Your Eyes in Stars
By M.E. Kerr
HarperCollins, $15.99
Ages 12-15 years
It’s 1934. Jessie’s father is warden of a prison in upstate New York. Most other places they’ve lived, that has made her family top of the social heap, but not here, and that’s hard for her mother to bear. Jessie’s father is sure that his new inmate, Slater Carr, will lead the prison band to a championship, because what else could he have to care about? Elisa, a German girl whose father is studying at nearby Cornell University, becomes Jessie’s friend, and they share crushes on local boys and on gangster John Dillinger. When Elisa and her father return to Germany for her grandmother, Elisa and Jessie correspond. Nothing is as simple as it looks, and it takes years before the final truths emerge. M.E. Kerr does not let history override character de-velopment. Elisa and Jessie are believable high school freshmen.
Jackie’s Bat
By Marybeth Lorbiecki, illustrated by Brian Pinkney
Simon & Schuster, $15.95
Ages 7-10 years
The number of words on every page will tell you that this is an illustrated story for older readers, not a baby’s picture book. The storyteller is a bat boy for the Brooklyn Dodgers in 1947. He’s not a paragon of tolerance or overly impressed by Jackie Robinson, and he won’t clean the new player’s spikes at first: “He’s colored.” As the season progresses, the boy’s perspective changes, until he’s on Robinson’s side in more than just a literal sense. A good look at what Robinson’s arrival felt like, not only on the field but in the clubhouse.

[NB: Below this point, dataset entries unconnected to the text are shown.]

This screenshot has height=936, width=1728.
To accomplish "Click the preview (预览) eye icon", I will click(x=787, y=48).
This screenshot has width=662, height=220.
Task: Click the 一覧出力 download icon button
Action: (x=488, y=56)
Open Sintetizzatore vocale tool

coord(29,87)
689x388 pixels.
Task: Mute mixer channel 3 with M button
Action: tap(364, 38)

Uncle Peter’s Amazing Chinese Wedding
By Lenore Look,illustrated by Yumi Heo
Atheneum, $16.95
Ages 5-9 years
This isn’t the standard “Intro to Cultural Wedding Customs 101,” because Jenny, the narrator, feels as if she’s losing Uncle Peter, “the coolest dude, a girl’s best buddy.” So everyone else is happy but Jenny. Of course, we know she’ll be reconciled to Aunt Stella eventually; after all, Aunt Stella is a cool science teacher and has “a mean forty-yard pass.” The fun is Jenny’s slightly distant commentary all throughout the day, especially when she’s watching her ever-commenting, ever-cooing aunties.
This Is the Dream
By Diane Z. Shore and Jessica Alexander, illustrated by James Ransome
Amistad/HarperCollins, $15.99
Ages 7-9 years
Remember the rhythm of “This is the house that Jack built?” Diane Shore and Jessica Alexander’s rhymed story first describes the world before desegregation and then returns to show how everything–the school, the bus, the restaurant, the library–has been transformed. James Ransome’s combination of painting and collage bestows an energetic realism on the text.
I Lost My Tooth in Africa
By Penda Diakite, illustrated by Baba Wague Diakite
Scholastic, $16.99
Ages 5-8 years
If you bury a lost tooth in Mali, you might get a chicken (so don’t think tooth-fairy tasks are so difficult here in North America). The author tells of a childhood visit to her father’s family in Mali. Her father’s illustrations–with large pictures of the village, framed with details from the story–carry the day.